═════ RECORDS PROVIDED ═════
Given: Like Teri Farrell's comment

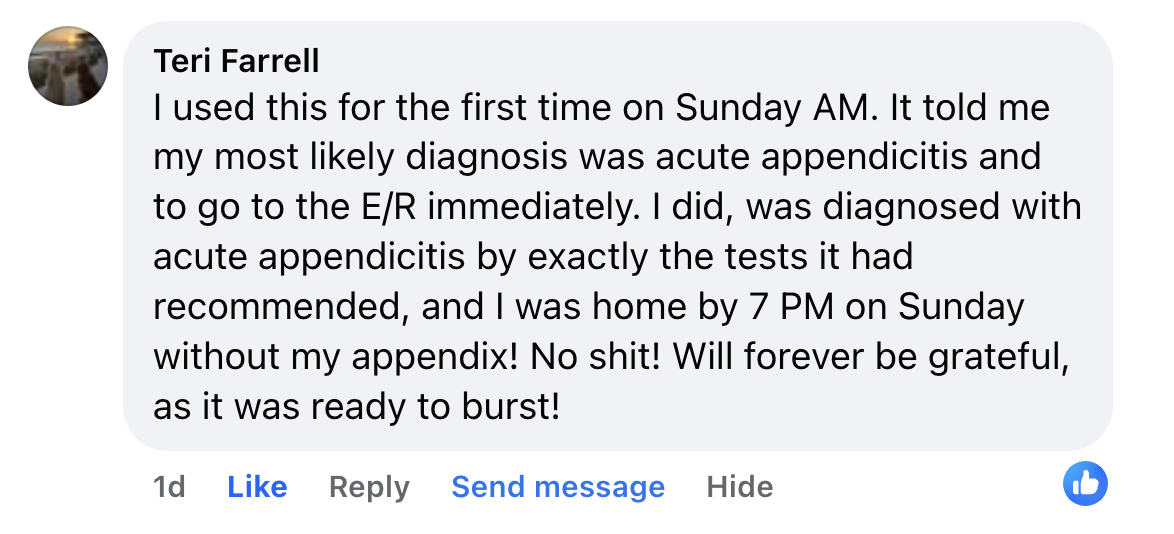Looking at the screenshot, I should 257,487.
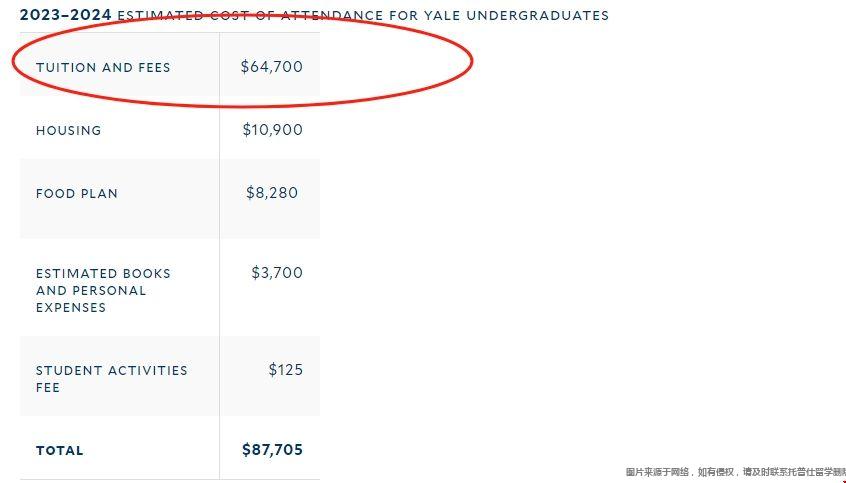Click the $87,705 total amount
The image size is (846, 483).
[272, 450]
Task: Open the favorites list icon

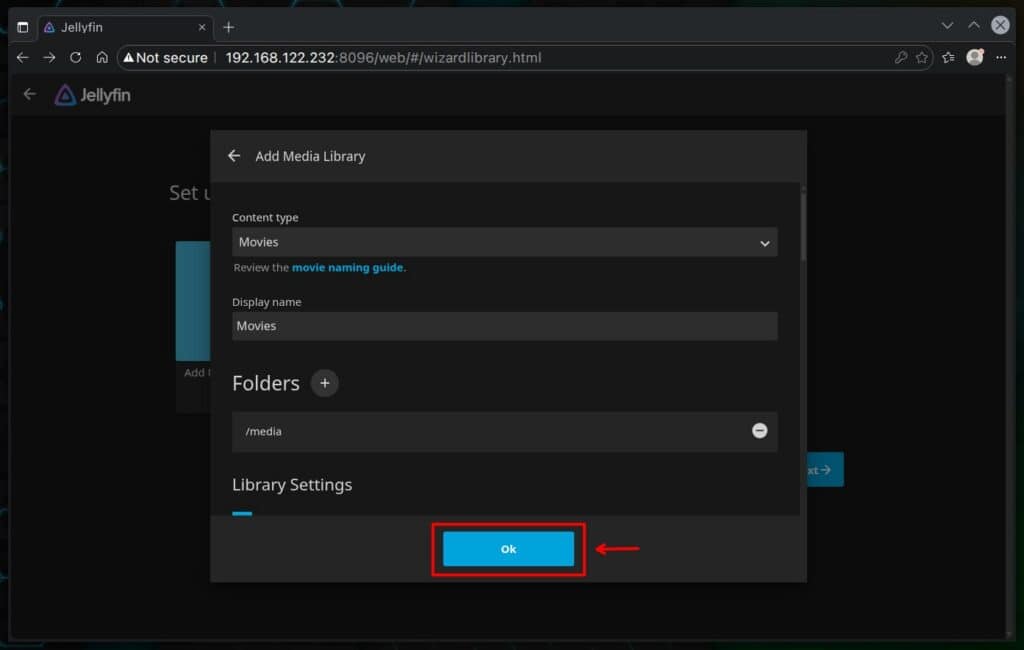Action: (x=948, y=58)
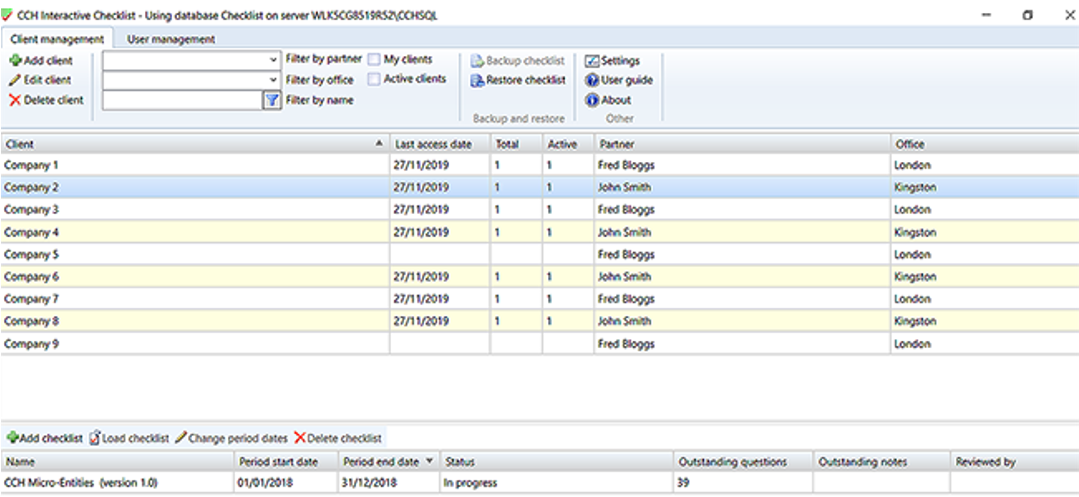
═════
Print the records above verbatim, minus any pictures.

Given: Like Teri Farrell's comment

Looking at the screenshot, I should 257,487.
Click the $87,705 total amount
The image size is (846, 483).
[272, 450]
Task: Open the favorites list icon

Action: (x=948, y=58)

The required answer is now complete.